In some countries, electronic death certification has been used as a means to standardise and improve the quality of cause of death data [32]. Electronic death certification can be helpful in avoiding certain errors such as illegible handwriting and reporting multiple causes on a single line (by not allowing the certifier to report more than one condition per line) [47]. An electronic certification system can also generate pop-up messages to remind the certifier not to report modes of dying, or symptoms and signs, as the underlying cause. However, electronic certification cannot improve the accuracy of the causal sequence or alleviate the reporting of competing causes, unspecified neoplasms or non-reporting of external causes. Furthermore, whilst cause of death data entered in free text format could improve the quality of medical certification [48] when electronic certification is enhanced with suggested text options and ‘pick’ lists, this can lead to systematic errors in medical certification.

This review has several limitations. The studies examined in this review included a diverse range of participants and intervention methods and were conducted in various cultural settings. The duration and modality of the training interventions varied substantially across studies. Only three interventions were randomised, and due to the diversity in non-randomised studies, the potential influence of confounding factors on the quality parameters assessed cannot be excluded. These factors were, however, considered in risk of bias and heterogeneity assessments.

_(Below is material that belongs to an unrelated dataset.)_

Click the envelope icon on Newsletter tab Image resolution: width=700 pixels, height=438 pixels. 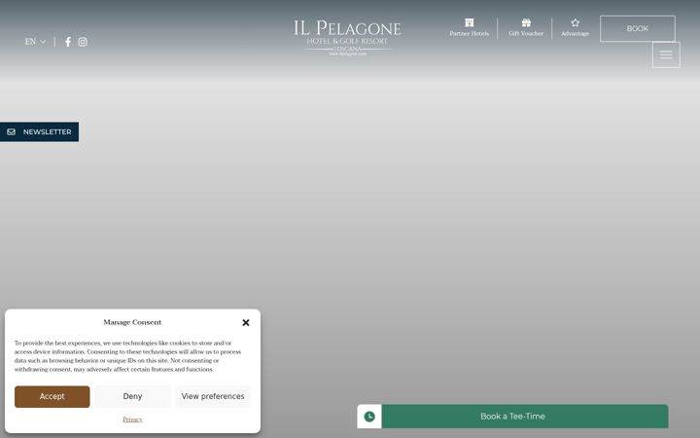click(11, 131)
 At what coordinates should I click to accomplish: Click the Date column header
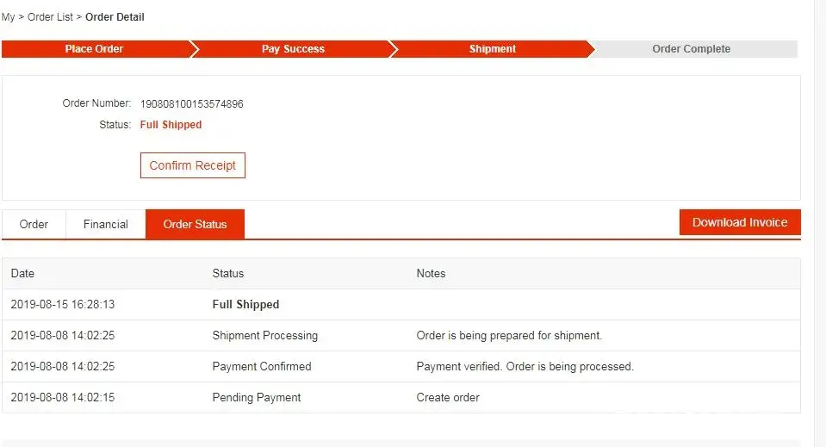pyautogui.click(x=22, y=273)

There is also considerable subjectivity in the assessment of some criteria, including ‘legibility’ and ‘incorrect sequence’ that could lead to bias in the assessments. Despite outcomes usually being pre-defined, adherence to risk-lowering strategies, such as ‘blinding the assessor’, was often not described [14, 15, 25, 26, 28,29,30,31,32,33, 36, 38,39,40,41,42]. Despite the inclusion of only three interventions, each meta-analysis included an adequate number of at least 1500 observations per group. Even though funnel plots were presented for gross exploration of publication bias, generally the interpretation of these are recommended for meta-analyses with more than 10 comparisons. Furthermore, little evidence is available on the appropriateness of funnel plots drawn with risk differences [49].

Conclusions

Both pooled estimates and narrative findings demonstrate the effectiveness of training interventions in improving the accuracy of death certification. Meta-analyses revealed that these interventions are effective in reducing diagnostic errors, including ‘no time interval’, ‘using abbreviations’, ‘improper sequence’, ‘multiple causes per line’ with moderate certainty and ‘ill-defined underlying CoDs’ with ‘low certainty’. In general, ‘no time interval’ was observed to be the most common error, and ‘illegibility’ the least observed amongst pre-intervention errors. ‘No time interval’ appeared to be the error with most improvement following intervention, as evidenced by both the pooled and narrative findings.

Strategic investment in MCCOD training activities will enable long-term improvements in the quality of cause of death data in CRVS systems, thus improving the utility of these data for health policy. Whilst these findings strengthen the evidence base for improving the quality of MCCOD, more research is needed on the relative effectiveness of different training methods in different study populations. From the limited evidence thus far, our meta-analysis indicates that training doctors and interns in correct cause of death certification can increase the accuracy of certification and should be routinely implemented in all settings as a means of improving the quality of cause of death data.